REPORTER FILE PHOTO Town Engineer John Cronin is mulling ideas for grant applications that could bring state money to the Island to tackle septic system issues.

Town Engineer John Cronin is mulling ideas for grant applications that could bring state money to the Island to tackle septic system issues.

Shelter Island Town Engineer John Cronin is exploring ideas how grant money from the New York State Environmental Facilities Corporation could be used for water and wastewater infrastructure upgrades here.Assemblyman Fred Thiele Jr. (I-Sag Harbor) announced Wednesday that $50 million would be awarded this year for qualifying municipal projects, and $75,000 for each of the next two years for those grants.

This year, $30 million would be allocated for wastewater infrastructure projects while $20 million would go for drinking water projects, Mr. Thiele said.

Since mapping of aged septic systems began on the Island last summer under a grant from the Group for the East End, Mr. Cronin is trying to devise a project that could take the mapping project to the next step, possibly providing money for upgrades to some critical systems.

“I’m not sure if using money for private properties would be correct,” the town engineer said. But he plans to explore that possibility since upgrades, particularly in areas where aged systems could be leeching untreated sewage into area waterways, is critical.

He has also sent information on the grants to Heights Property Owners Corporation General Manager Stella Lagudis, since that organization maintains its own sewer system on the Island.

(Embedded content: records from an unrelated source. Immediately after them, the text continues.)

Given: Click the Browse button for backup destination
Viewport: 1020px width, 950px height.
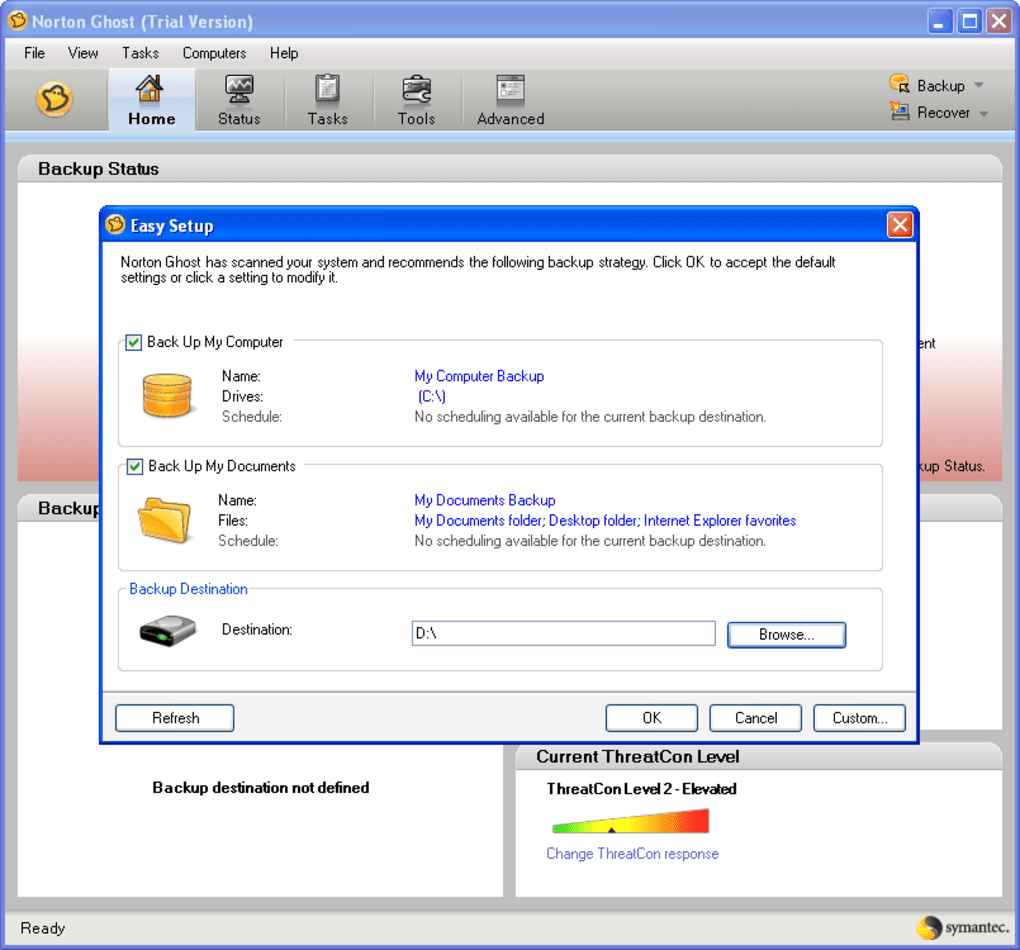Looking at the screenshot, I should point(786,634).
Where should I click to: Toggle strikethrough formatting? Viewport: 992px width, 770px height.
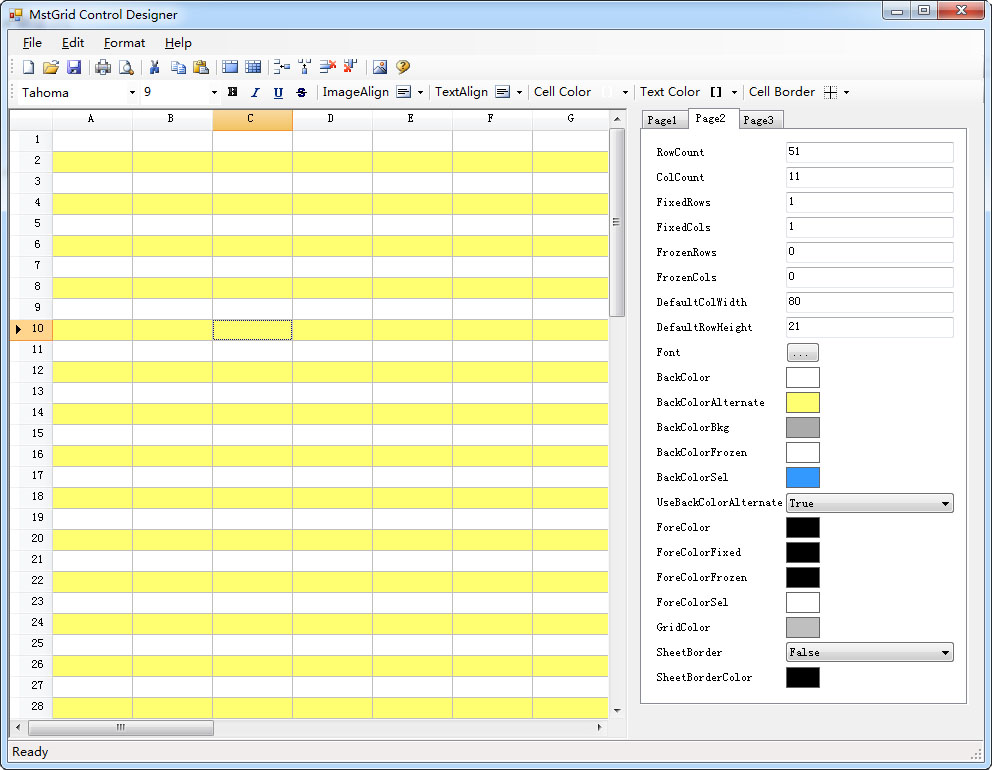[301, 92]
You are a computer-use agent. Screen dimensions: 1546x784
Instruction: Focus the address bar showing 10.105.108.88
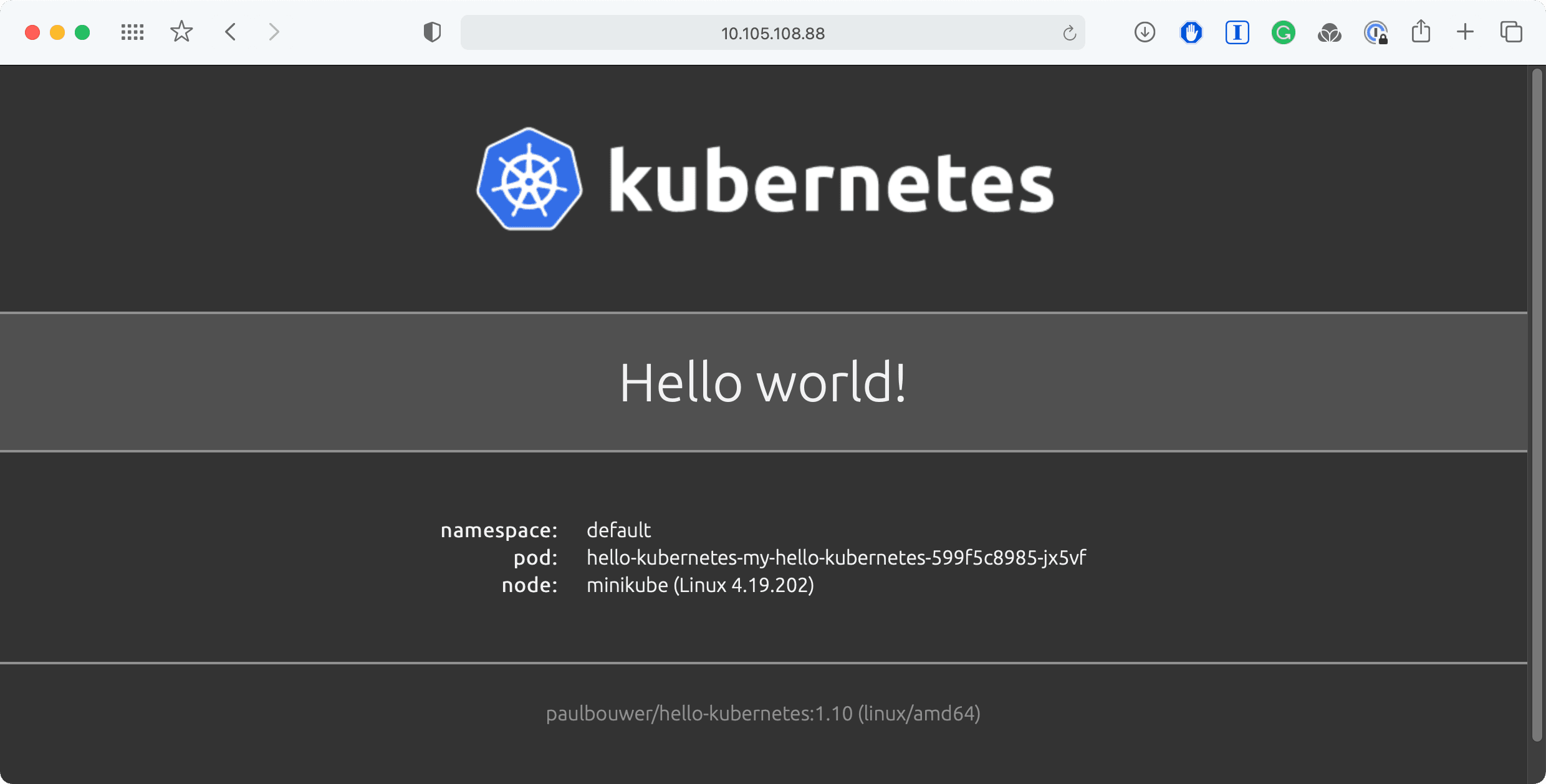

“We look into every opportunity to try to get grant money,” Ms. Lagudis said. At the same time, because HPOC is a private community, it can be “a hurdle” to secure public funding, she said.

The HPOC system has, in the past, sought to expand its capacity and effectiveness by tying into the Greenport Village sewer system. The last attempt in 2012 met with resistance from then Mayor David Nyce after North Fork Environmental Council representatives objected to a collaboration.

The NFEC were concerned that leakage in a pipe connecting the two systems could result in serious water pollution.

That promptedMr. Nyce to say that while the village anticipated having excess capacity, he preferred to extend service east and west on the North Fork rather than to run a connection under the bay.

Ms. Lagudis said recently that the HPOC system is meeting required standards. But there has been talk in the past about someday expanding the Heights system to cover Bridge Street where merchants are dependent on septic systems.

The Environmental Facilities Corporation will give priority to wastewater infrastructure projects that demonstrate economic hardship and pose environmental health issues, Mr. Thiele said.

Priority will be given to projects that mitigate combined sewer and storm sewer overflows and increase system resiliency to protect wastewater collection and treatment systems from sea level rise and damage from extreme weather, the legislator said.

Those receiving the grants could get 25 percent of eligible project costs, but, in any case, would not be more than $5 million.

Drinking water projects providing the greatest reduction in risks to public health will be eligible for grants of up to 60 percent of a project’s cost, with a $2 million limit.

Again, preference will be given to communities demonstrating economic hardships with 75 percent of such grants going to those communities.

Applications must be submitted by September 4.

In addition to the grant money, the EFC and State Department of Health offer zero percent and low-interest loans to communities to help reduce the cost of infrastructure projects.